106  Containerizing R and Serving APIs

The API chapter (Chapter 107) shows how to wrap a fitted model behind an HTTP endpoint with plumber. That solves the question of how a model is called. This chapter answers a companion question: how the serving process runs the same way on your laptop, a colleague’s machine, a continuous integration runner, and a production cluster. The answer in current practice is a container: a packaged, isolated, runnable image that carries the R version, the system libraries, the R packages, and your serving code together.

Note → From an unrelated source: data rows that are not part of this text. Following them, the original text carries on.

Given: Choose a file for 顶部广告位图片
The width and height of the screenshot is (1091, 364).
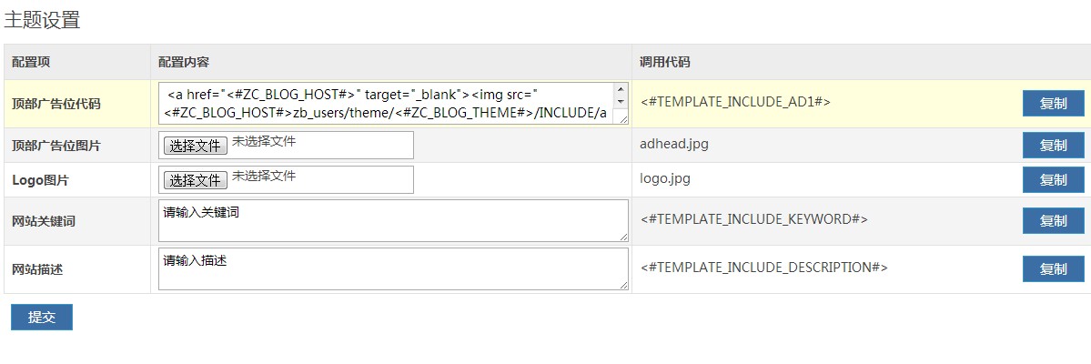Looking at the screenshot, I should pyautogui.click(x=196, y=146).
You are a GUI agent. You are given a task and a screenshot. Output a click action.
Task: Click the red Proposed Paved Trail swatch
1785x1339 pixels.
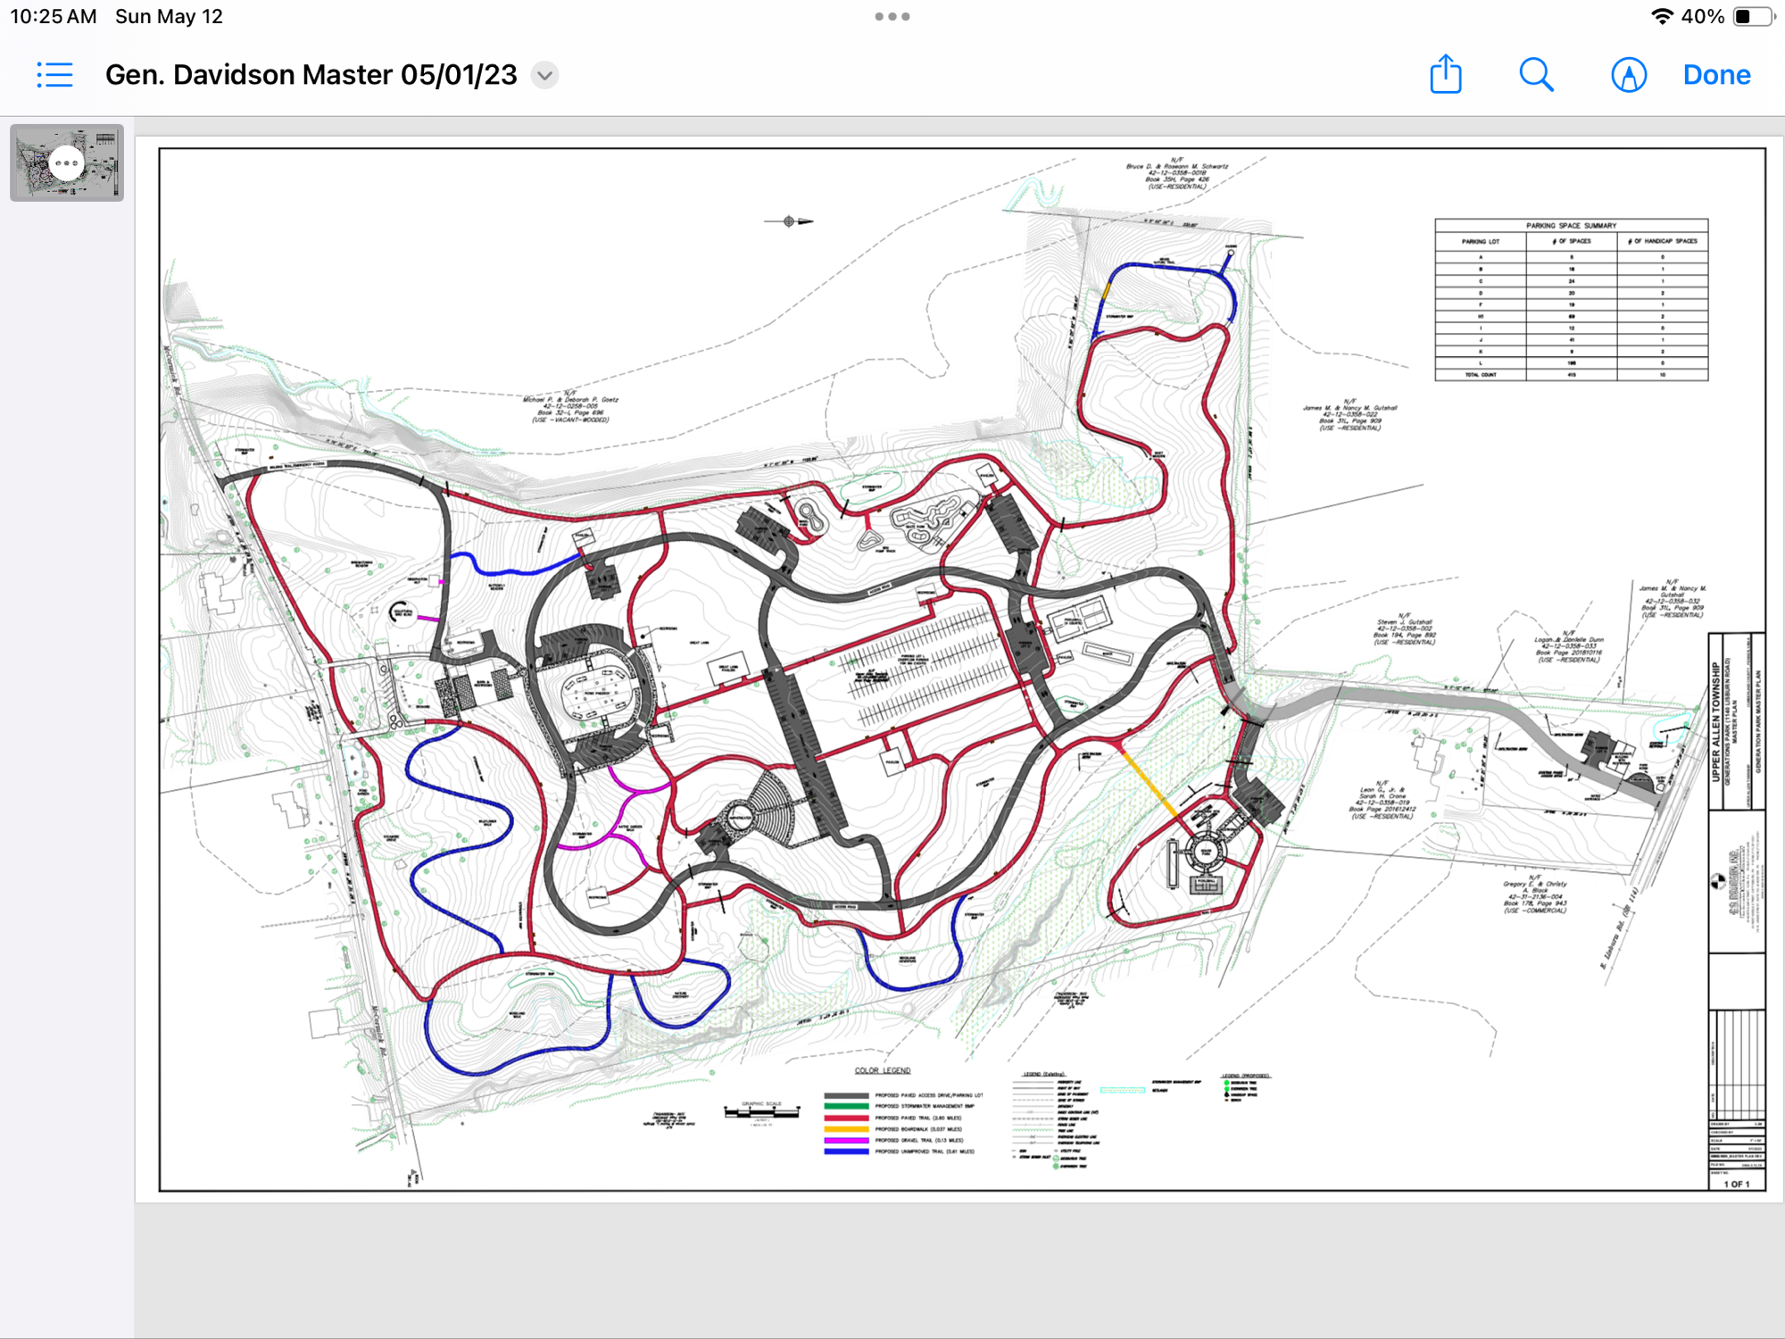point(846,1118)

This chapter is about reproducible deployment, not a new estimator. It connects to the API chapter (the thing inside the container is usually a plumber router) and to the chapter on parallel computing (Chapter 95) (the reason you run more than one container).

By the end you will be able to read and write a Dockerfile for an R service, pin package versions so a build today and a build next year behave the same, understand the routing object that lives inside the image, and reason about when adding more containers actually buys you more throughput. None of this requires prior Docker experience; the intuition comes first, and the commands follow.

Intuition

A container is a shipping crate for software. You pack the R runtime, the system libraries, the exact package versions, and your serving code once, seal the crate, and from then on every machine that opens it sees an identical interior. The phrase “it works on my machine” stops being a problem because every machine is now, in effect, your machine.

106.1 Where this fits in a modern ML/AI workflow

A predictive system has a lifecycle: explore, train, evaluate, package, deploy, monitor, retrain. The first half lives in an interactive R session. The second half lives in infrastructure that other systems depend on. The handoff between the two is where most failures happen, and almost all of them have the same shape: “it worked on my machine.”

The phrase hides several distinct problems.

  • A different R version evaluates the same code differently (default factor handling, RNG streams, stringsAsFactors).
  • A package was updated between training and serving, and a method signature or default changed.
  • A system library the package links against (BLAS, libxml2, GDAL, a CUDA runtime) is missing or a different version.
  • An environment variable, locale, or file path differs.

A container removes these as variables by shipping all of them inside one artifact. You build an image once (a read-only filesystem snapshot plus metadata about what to run), and every container (a running instance of that image) starts from exactly that snapshot.1 The fitted model, the R runtime, and the plumber code travel together.

Key idea

Each “it worked on my machine” failure is really a hidden dependency that was present on one host and absent on another. Containerization makes every such dependency explicit and ships it along, so there is nothing left to be implicitly different.

The position in the workflow is specific. Containerization happens after you have a serialized model and a serving script, and before the model receives live traffic:

train -> saveRDS(model) -> write plumber.R -> pin package versions -> build image -> run / scale -> monitor

Everything in this chapter assumes the modeling work is done. The job here is to make the result portable and identical across environments.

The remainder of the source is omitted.